Robert Michels (1876 – 1936). Fenomena
oligarki terkait erat dengan perkembangan organisasi dan tidak dapat dihindari.
Meskipun ada konstitusi sebagai model masyarakat demokratis, namun tetap saja
‘hukum besi oligarki’ akan terbentuk karena watak organisasi yang selalu ada monopoli oleh minoritas. Dan
minoritas yang memonopoli ini tidak lain mengopeerasikan organisasi dalam
kerangka melanggengkan kekuasaannya.
Sistematisisme
;
Talcot
Parson dan Emitai Etzioni
Kehidupan
sosial adalah sebuah sistem. Institusi, adat atau kebiasaan, dan aspek
kehidupan sosial yang lain secara dinamik berhubungan dengan elemen-elemen yang
lebih besar dan komplek. Perubahan bada bagian manapun pada elemen sebuah
sistem akan mempengaruhi keseluruhan sistem itu secara gradasi.

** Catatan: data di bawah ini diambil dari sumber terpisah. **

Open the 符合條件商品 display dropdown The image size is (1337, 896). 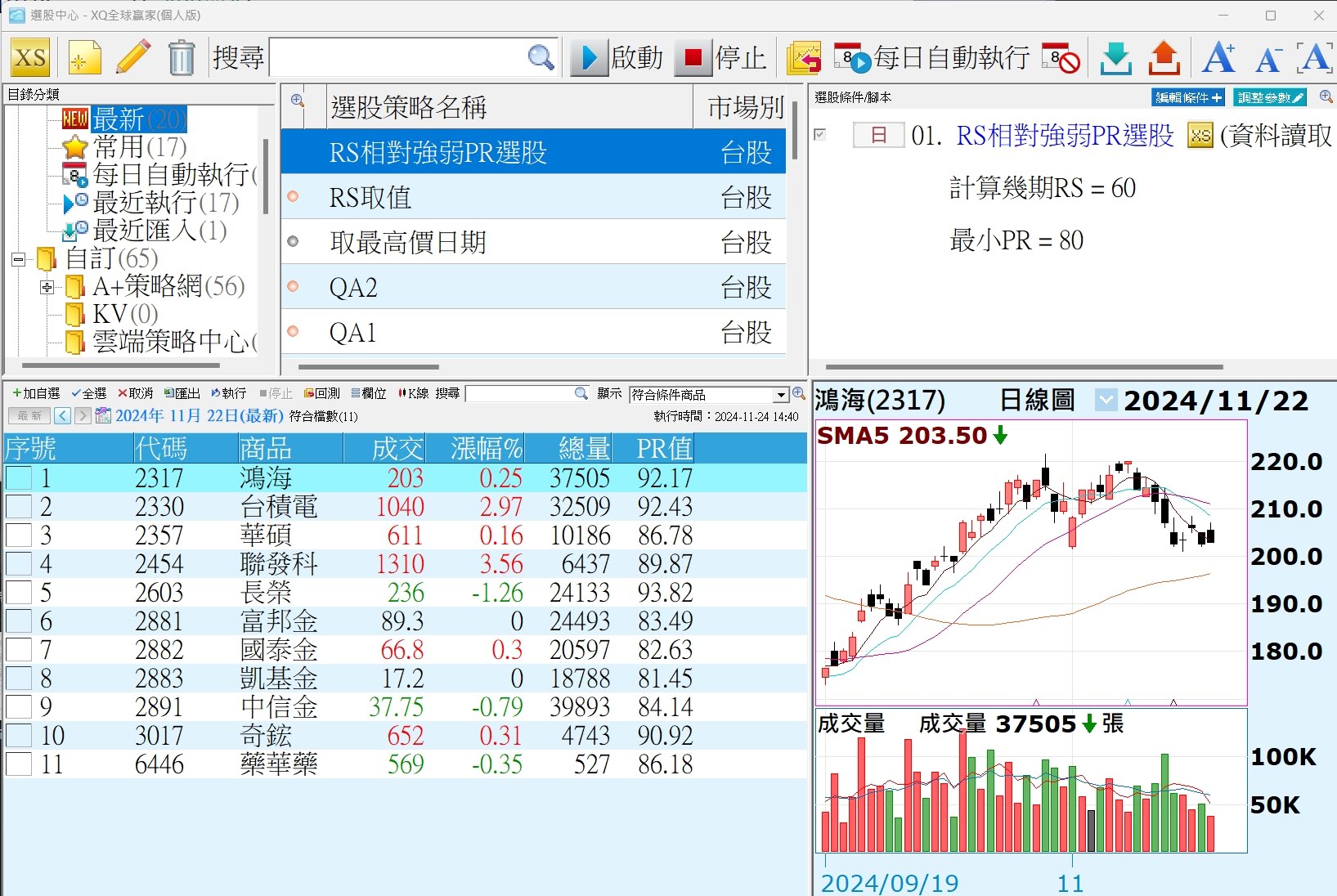782,395
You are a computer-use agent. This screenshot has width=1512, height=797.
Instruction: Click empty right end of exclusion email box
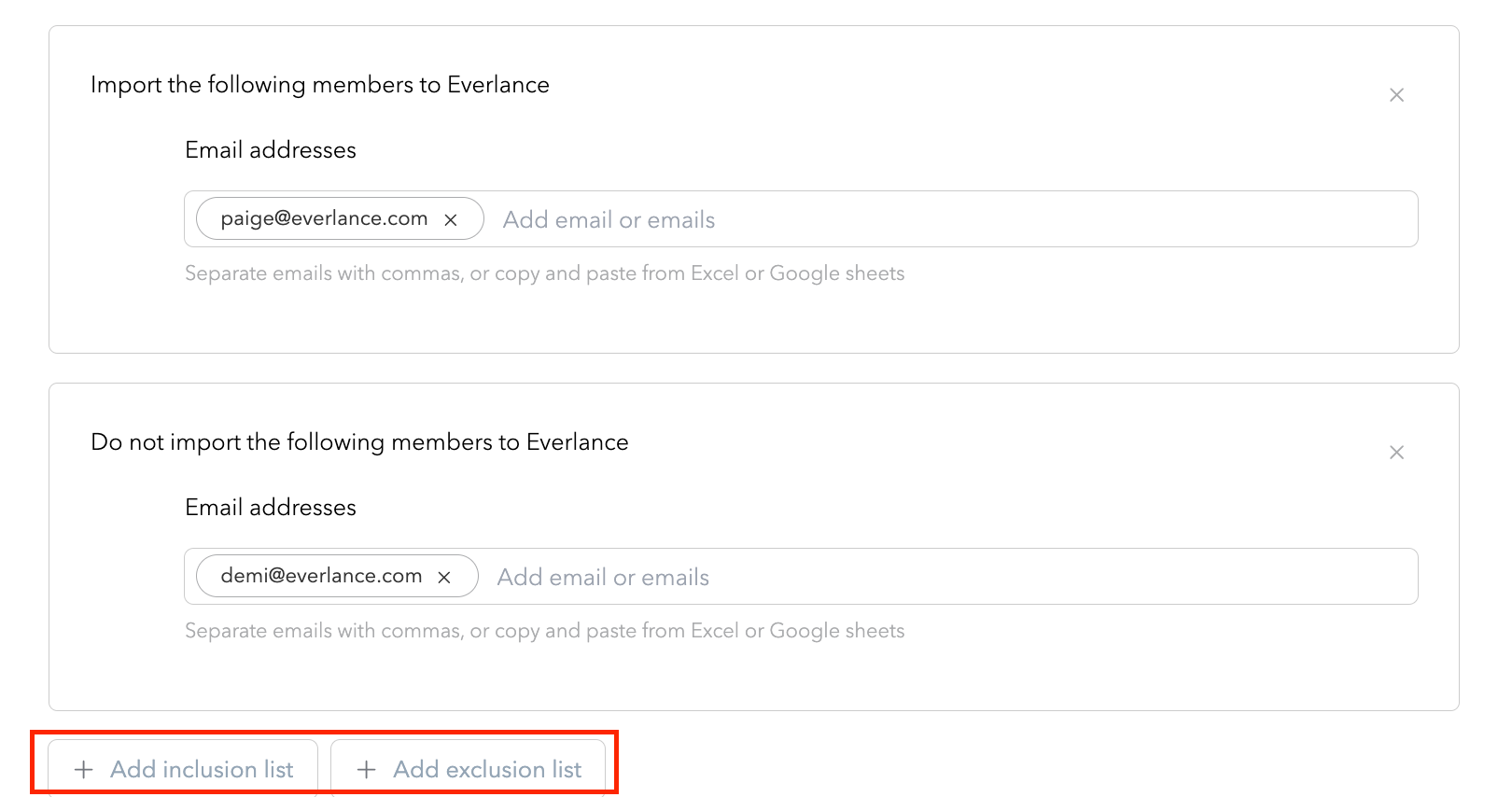pos(1307,577)
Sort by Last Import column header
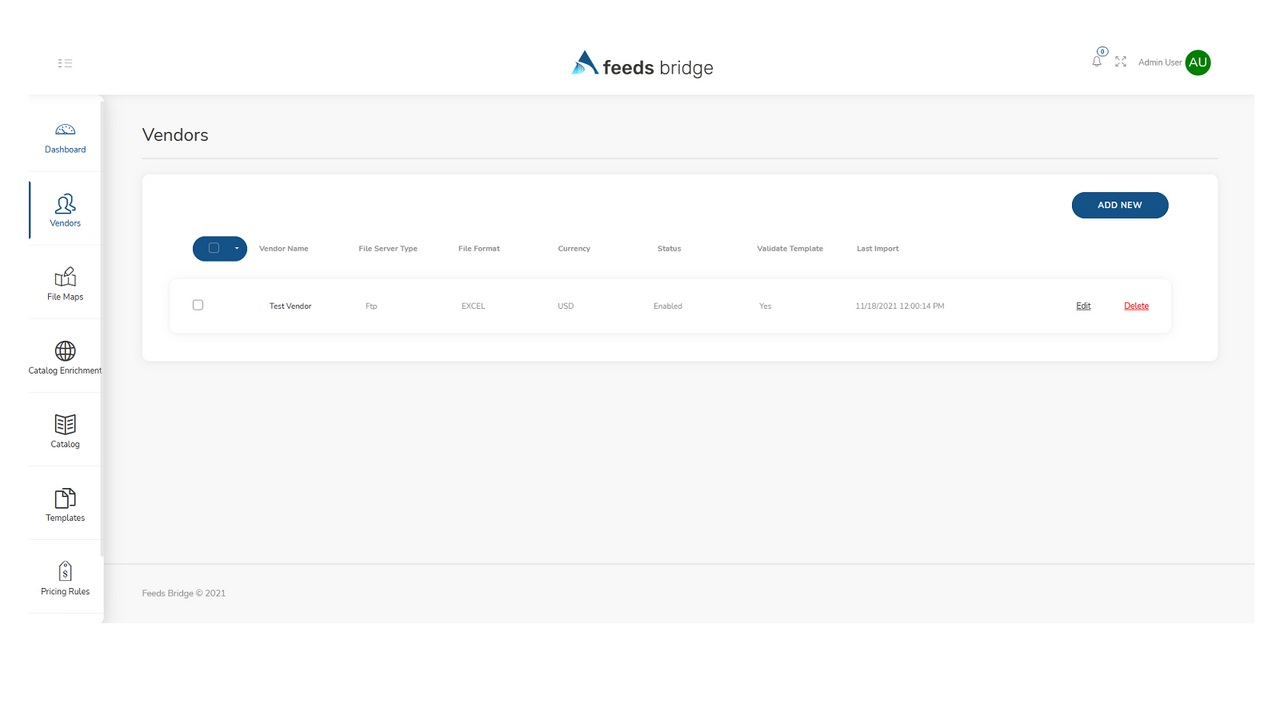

Talcot Parsons (1902 – 1979). Parson mengembangkan teori sistem dengan konsentrasi pada ekuilbrium,
masyarakat yang merupakan sistem selalu bergerak menuju ekuilibrium. Ia
kelihatan hati-hati dalam konseptualisasi dan proses penerapannya pada sosiologi,
tidak ingin konsep yang (masih) terlalu abstrak dipakai untuk menganalisa
masyarakat. Pada konseptualisasi sistem sosial adalah konsep pelembagaan yang
mengacu pada pola interaksi antara para aktor menurut kedudukannya
masing-masing yang relaltif stabil. Pola – pola itu diatur secara normatif dan
dipengaruhi oleh pola-pola kebudayaan. Prinsipnya, indikasi proses pembentukan sistem, sejauh interaksi itu telah melembaga maka hal
itu merupakan syarat adanya sistem. Dalam bukunya The Social System, Parson membahas persyaratan-persyaratan sistem,
tepatnya persyaratan untuk pertahan. Yaitu adaptasi, pencapaian tujuan,
integrasi dan latensi.
Emitai Etzioni . keteraturan sosial oleh
Etzioni diidentifikasi melalui tiga bentuk dasar ikatan sosial. Yaitu normativ,
dimana interaksi individu dalam masyarakat melalui proses mekanisme nilai dan
norma. Barangkali jika kita melihat kemungkinan faktor yang mengintegrasikan
Indonesia dalam kontek ini adalah semangat nasionelisme, kebangsaan, sejarah
dan semacamnya. Kedua, utilitarian, interaksi yang bersifat instrumental. Dalam
contoh Inndonesia itu, interaksi elemen bangsa yang bisa menjamin kesejahteraan
ekonomi akan memperkuat integrasi. Ketiga, coersiv, hubungan sosial yang diikat
oleh tekanan kekerasan. Dalam kongtek ilustrasi Indonesia, militer menempati
pisisi pemersatu bangsa.
[1]. Terminologi Latin ini tidak disentuh sama sekali
oleh William Perdue. Padahal, hemat saya konsep ini amat krusial untuk
menangkap gagasan Hobbes mengenai hubungan individu dengan negara.
[2] . Sampai disini Hobbes mempunyai afinitas dengan
Hegel. Bagi Hegel, tanpa menyebut tentang konflik kepentingan yang bersifat
naluriah seperti Hobbes, kebahagiaan individu diperoleh melalui peleburannya dengan negara.
[3]. Hal yang tak disentuh Perdue, dalam pengertian polis semacam ini mengilhami
konseptualisasi kehidupan sosial
berikutnya, seperti konsep “kota”
dalam pengertian besarnya deferennsiasi strukutural kehidupan sosial dan konsep “politik” dalam pengertian
pengelolaan dan distribusi kekuasaan.
[4] .
Masyarakat adalah sebuah sistem yang berada dalam keseimbangan,
sebagai kesatuan yang terdiri dari bagian-bagian yang saling tergantung.
‘kekuasaan’, ‘politik’, ‘elit penguasa’ dan sejumlah konsep Mosca dan Pareto
merujuk definisi tersebut adalah bagian-bagian itu.